ТЕКСТ ДЛЯ ЧТЕНИЯ =
__________________________________________________

Песня – это была свобода. Мы пели только то, что не показывали по телевизору, не слышали по радио, не печатали в книжках и журналах. Если прорывался Высоцкий – это была наша победа: это от нас он пришел и к ним тоже, официальным, но не от них к нам.
Корабли постоят, и ложатся на курс,
но они возвращаются сквозь непогоды.
Вдоль обрыва, по-над пропастью, по самому по краю
я коней своих нагайкою стегаю, погоняю!
Уходим под воду
в нейтральной воде.
Мы можем по году
плевать на погоду,
а если накроют
локаторы взвоют
о нашей беде!
Спасите наши души!
Мы бредим от удушья!
Спасите наши души, спешите к нам!
Понимаете, любое время имеет свой музыкальный фон. Свой поэтический задник. И этот нестройный мелодичный гул – сумма внутренних движений народа. Скажи мне, что вы поете, – и я скажу вам, что вы за люди. Самовыражение.

__________________________________________________

СПИСОК ЗАДАНИЙ =
• a. Ответьте по тексту о песнях на три вопроса:
(i) Чем, по первой фразе, была песня?
(ii) Чей прорыв назван победой?
(iii) Суммой чего назван нестройный мелодичный гул?
• b. Пожалуйста, перепишите дословно часть текста о песнях: начните там, где стоят слова «Уходим под воду», и остановитесь после слов «за люди. Самовыражение.».
• c. Объясните в одном–трех предложениях, почему в тексте о песнях прорыв Высоцкого назван победой.
Данные для выполнения заданий не понадобятся.

ФРАГМЕНТ ДАННЫХ =
__________________________________________________

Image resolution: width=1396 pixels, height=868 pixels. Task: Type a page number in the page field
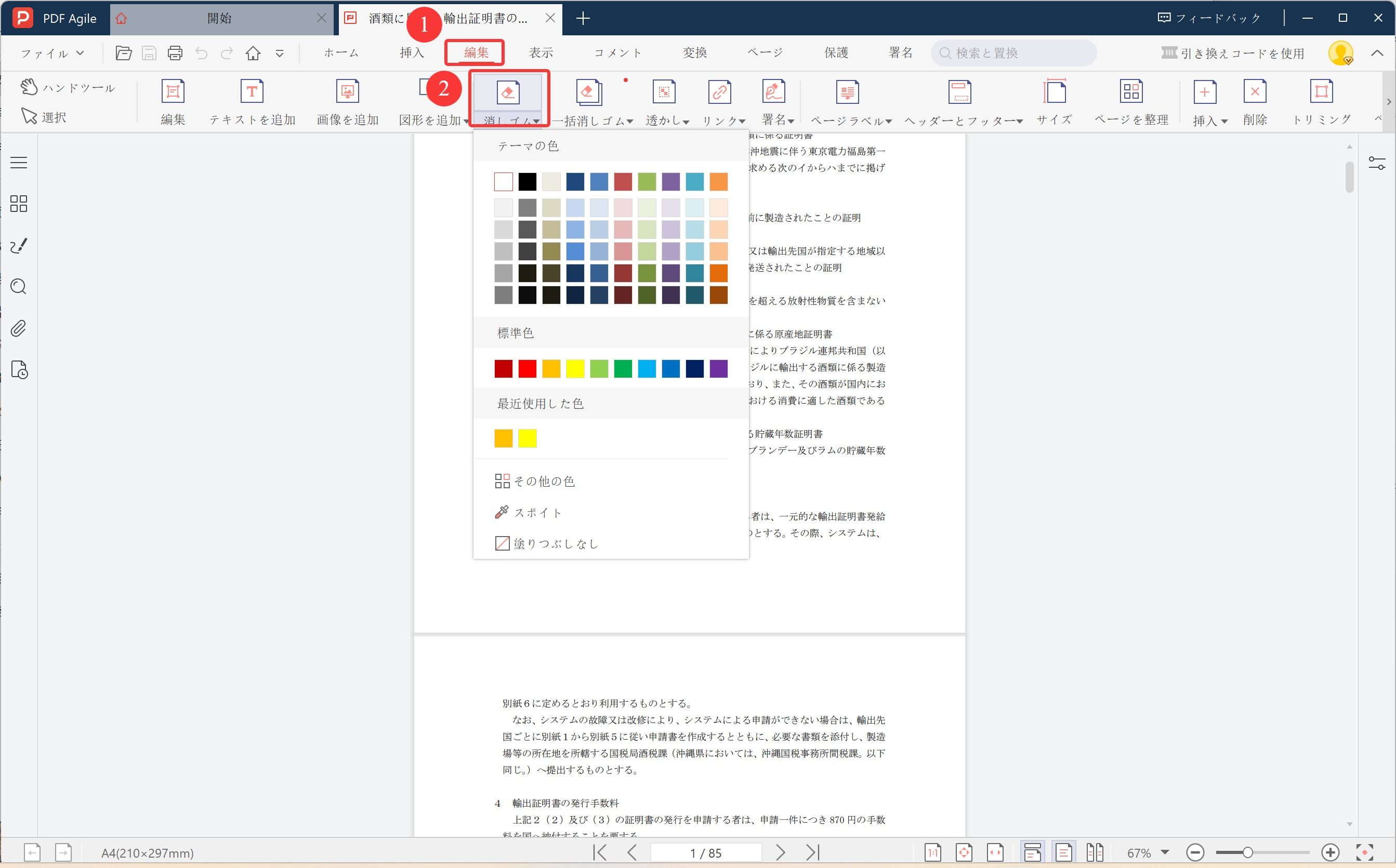click(706, 852)

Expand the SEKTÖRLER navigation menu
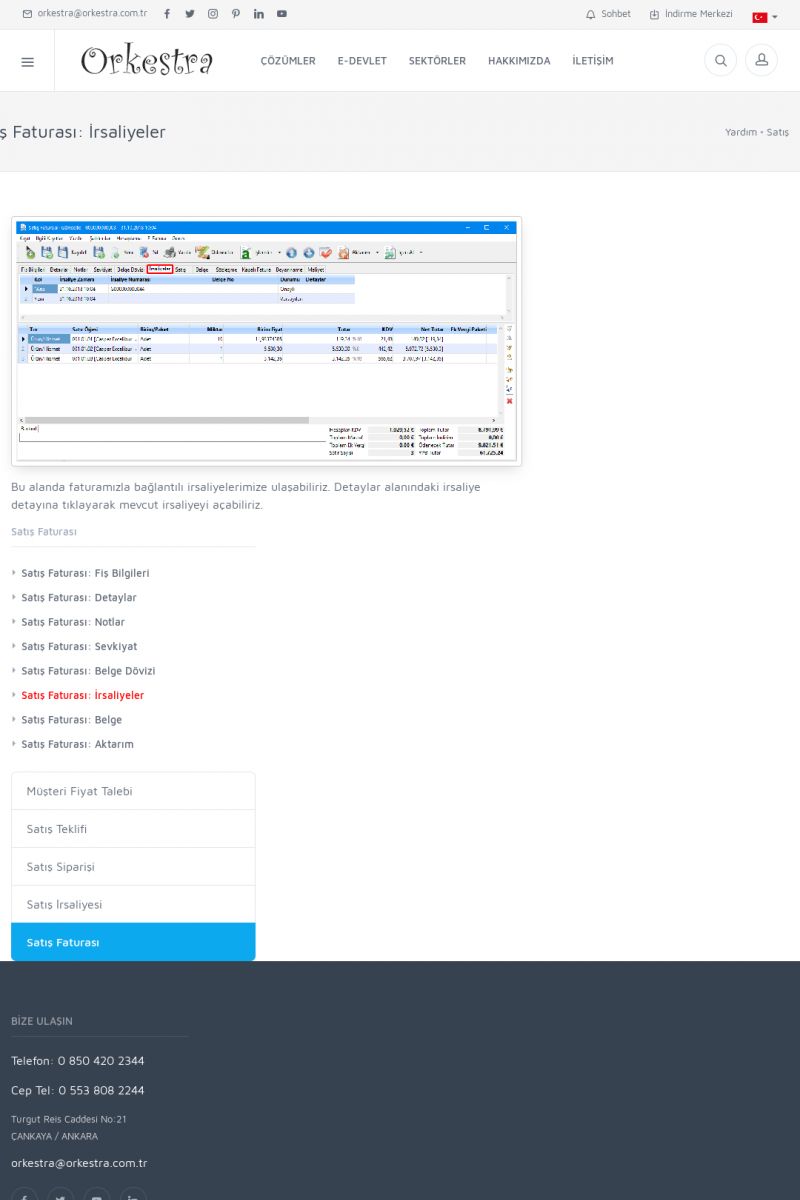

__________________________________________________

ОТВЕТЫ ПО ЗАДАНИЯМ =
• a.
(i) Свободой.
(ii) Высоцкого.
(iii) Внутренних движений народа.

• b.
Уходим под воду
в нейтральной воде.
Мы можем по году
плевать на погоду,
а если накроют
локаторы взвоют
о нашей беде!
Спасите наши души!
Мы бредим от удушья!
Спасите наши души, спешите к нам!
Понимаете, любое время имеет свой музыкальный фон. Свой поэтический задник. И этот нестройный мелодичный гул – сумма внутренних движений народа. Скажи мне, что вы поете, – и я скажу вам, что вы за люди. Самовыражение.

• c. Высоцкий пришел от «нас» и дошел также до «них», официальных. Песни шли от «нас» к «ним», а не от «них» к «нам».